## What is being asked
Below are entries; print them exactly from the first line through the one containing "Sterling Spirit Rings (449, 657)".

## Material shown

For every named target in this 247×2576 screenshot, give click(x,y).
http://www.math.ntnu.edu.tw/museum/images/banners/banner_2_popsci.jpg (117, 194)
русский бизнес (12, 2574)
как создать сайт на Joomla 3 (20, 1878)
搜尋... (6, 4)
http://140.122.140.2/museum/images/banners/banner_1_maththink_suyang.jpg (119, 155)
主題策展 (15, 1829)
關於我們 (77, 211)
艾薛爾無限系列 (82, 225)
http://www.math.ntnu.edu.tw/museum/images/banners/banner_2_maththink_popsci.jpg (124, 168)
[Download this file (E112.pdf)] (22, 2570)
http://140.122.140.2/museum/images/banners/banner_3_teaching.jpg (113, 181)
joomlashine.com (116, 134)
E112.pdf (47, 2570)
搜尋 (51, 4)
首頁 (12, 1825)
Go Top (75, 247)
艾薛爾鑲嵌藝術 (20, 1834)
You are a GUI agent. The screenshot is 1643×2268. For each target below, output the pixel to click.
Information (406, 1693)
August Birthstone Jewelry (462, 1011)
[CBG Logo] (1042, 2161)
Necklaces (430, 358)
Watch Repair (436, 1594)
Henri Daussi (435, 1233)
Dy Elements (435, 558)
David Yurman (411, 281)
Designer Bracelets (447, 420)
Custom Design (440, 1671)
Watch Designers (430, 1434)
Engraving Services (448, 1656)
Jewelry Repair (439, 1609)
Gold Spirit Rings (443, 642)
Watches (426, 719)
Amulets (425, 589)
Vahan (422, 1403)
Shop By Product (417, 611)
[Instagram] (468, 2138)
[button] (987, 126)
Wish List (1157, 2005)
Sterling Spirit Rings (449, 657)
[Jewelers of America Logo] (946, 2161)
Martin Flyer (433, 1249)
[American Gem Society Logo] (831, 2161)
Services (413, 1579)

## Answer for this exercise
For every named target in this 247×2576 screenshot, give click(x,y).
http://www.math.ntnu.edu.tw/museum/images/banners/banner_2_popsci.jpg (117, 194)
русский бизнес (12, 2574)
как создать сайт на Joomla 3 (20, 1878)
搜尋... (6, 4)
http://140.122.140.2/museum/images/banners/banner_1_maththink_suyang.jpg (119, 155)
主題策展 (15, 1829)
關於我們 (77, 211)
艾薛爾無限系列 (82, 225)
http://www.math.ntnu.edu.tw/museum/images/banners/banner_2_maththink_popsci.jpg (124, 168)
[Download this file (E112.pdf)] (22, 2570)
http://140.122.140.2/museum/images/banners/banner_3_teaching.jpg (113, 181)
joomlashine.com (116, 134)
E112.pdf (47, 2570)
搜尋 (51, 4)
首頁 (12, 1825)
Go Top (75, 247)
艾薛爾鑲嵌藝術 (20, 1834)
You are a GUI agent. The screenshot is 1643×2268. For each target below, output the pixel to click.
Information (406, 1693)
August Birthstone Jewelry (462, 1011)
[CBG Logo] (1042, 2161)
Necklaces (430, 358)
Watch Repair (436, 1594)
Henri Daussi (435, 1233)
Dy Elements (435, 558)
David Yurman (411, 281)
Designer Bracelets (447, 420)
Custom Design (440, 1671)
Watch Designers (430, 1434)
Engraving Services (448, 1656)
Jewelry Repair (439, 1609)
Gold Spirit Rings (443, 642)
Watches (426, 719)
Amulets (425, 589)
Vahan (422, 1403)
Shop By Product (417, 611)
[Instagram] (468, 2138)
[button] (987, 126)
Wish List (1157, 2005)
Sterling Spirit Rings (449, 657)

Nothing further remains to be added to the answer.